I hated vegetables
チアキは目の前のテーブルいっぱいに並んでいる皿を厳しい顔でじっと見つめていた。ナスのグラタンからシーザーサラダにトマトスープにほうれん草のキッシュ。デザートにはにんじんのゼリーまで。出来たての料理たちからはふわりと食欲をそそるような匂いがしているが、表情からすると彼女は毛ほどもそう思っていないようである。
「チアキ、私を困らせんでくれ」
そんな彼女にマスミは凛々しい眉を八の字に下げて諭すように言いながら顔を覗き込む。後ろでひとつに括られている長い黒髪が揺れて白い首筋にかかった。チアキはその様子を横目で眺めるふりをしてこちらの瞳を見つめているであろう切れ長の目から逃げる。
「食べないと大きくなれんぞ」
しばらく口を噤んでいるとマスミがからかうように言った。無視を決め込んでいたはずのチアキはうっかりムキになってついに顔を上げてしまう。

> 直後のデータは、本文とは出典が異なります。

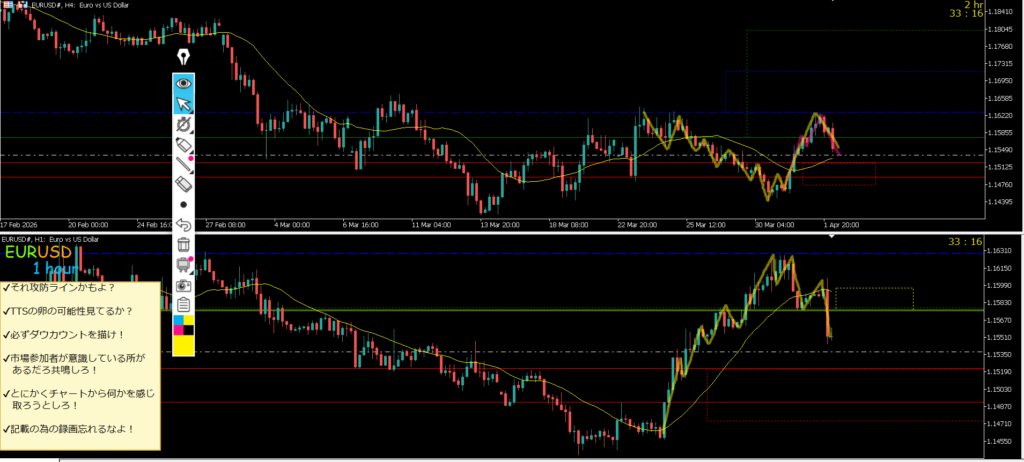Select the arrow cursor tool
This screenshot has width=1024, height=462.
click(x=183, y=104)
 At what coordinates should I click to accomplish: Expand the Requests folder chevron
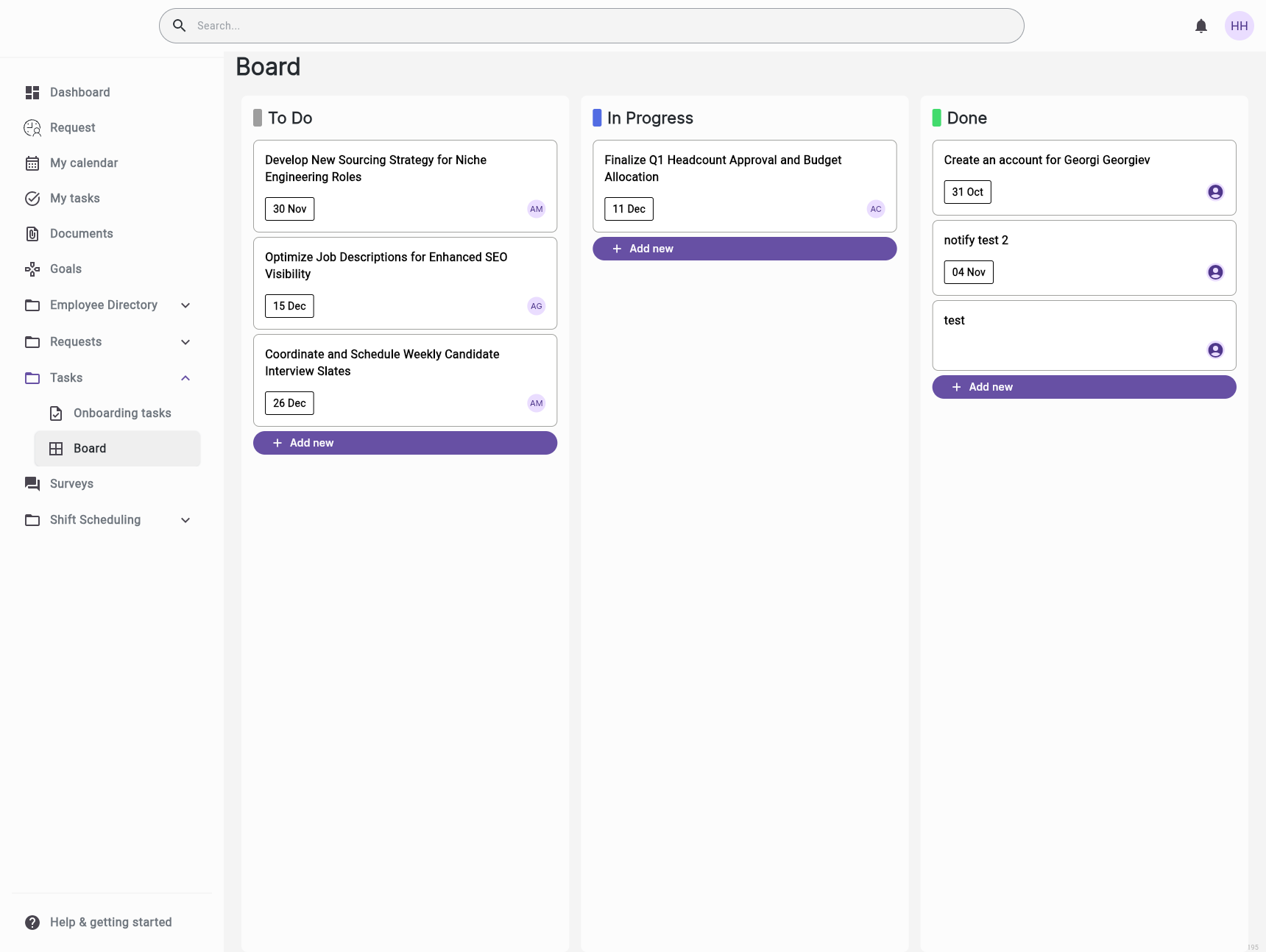tap(185, 342)
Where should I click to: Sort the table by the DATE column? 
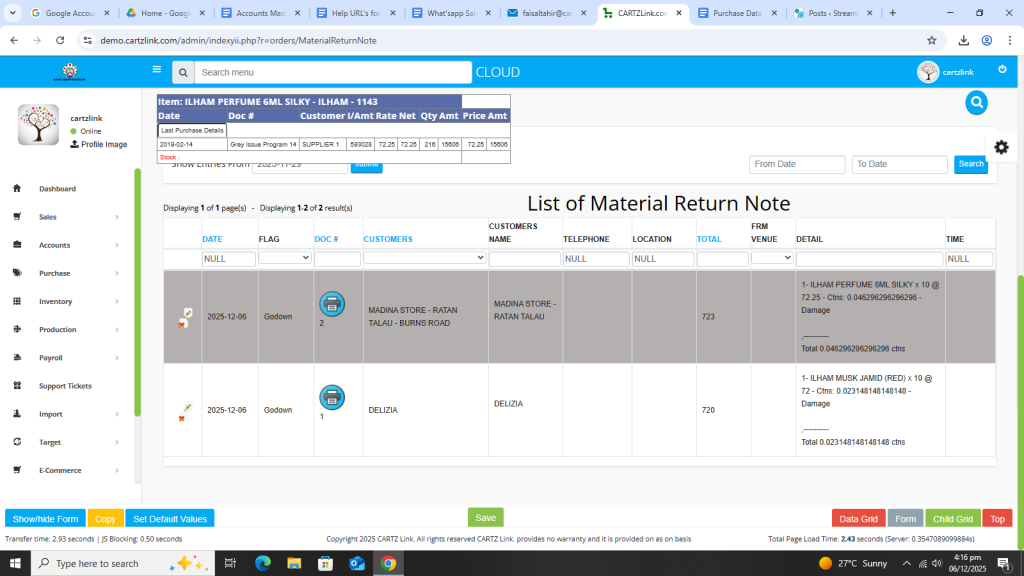pos(212,239)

「だから最終的には食べてるじゃないか。それと、私はこれ以上成長したくはない」
「でも、お腹は空いたろう」
どうやら図星なのかふいと顔を背けたチアキに、マスミは苦笑しながら向かい側の席に着く。二人分のグラスに水を注ぐと両手を合わせてひとこと言った。
「いただきます」
スプーンを手に取り、トマトのスープをひとくち。満足そうに頷くと今度はナスのグラタンに手を付け始めた。
「冷めるぞ」
やはり腹は減っているのかこちらをじっと見ているチアキにそう言うと、彼女は観念したように両手を合わせ、小さな声で呟く。
「いただきます」
チアキは口では嫌と言いながらも次々に食事を平らげてゆく。その様子を見つめていると、マスミはあることに気が付いた。確かに彼女は食事に手を付けるまではかなりごねるのだが、一度食事を始めるととくに文句をつけることはない。マスミにはそれが奇妙に思えたのだ。
一方、刺さるマスミの視線に気付かぬ振りをしながらチアキは箸を進めていた。何か不審に思われているのかと料理の味も分からなくなるほどに緊張する。辛抱ならずにちらりとマスミを窺えば思った通りにこちらをじっと見つめている。

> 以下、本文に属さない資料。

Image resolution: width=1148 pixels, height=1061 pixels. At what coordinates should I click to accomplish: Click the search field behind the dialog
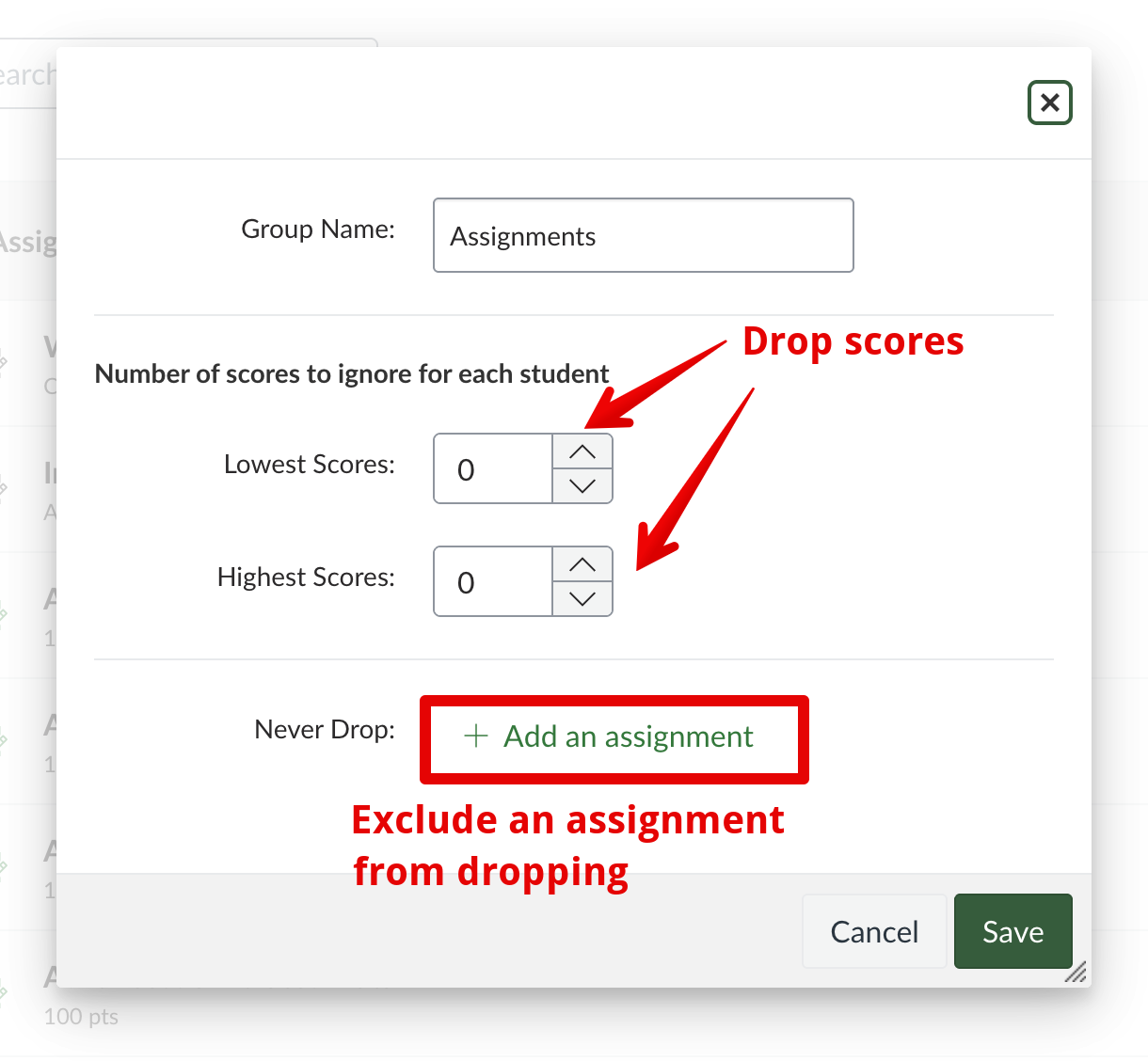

疑うのも当然だ。マスミの作る料理がまずいわけがない、レパートリーが豊富で味付けもちょうどいいというのに。しかし自分の野菜嫌いが治ったと分かればマスミはもう料理を作ってくれないかもしれない。嘘をついていることは心苦しいが、それがチアキにとって最も避けたいことなのだ。
「ごちそうさまでした」
「味はどうだった?」
だから、チアキは今日も顔を顰める。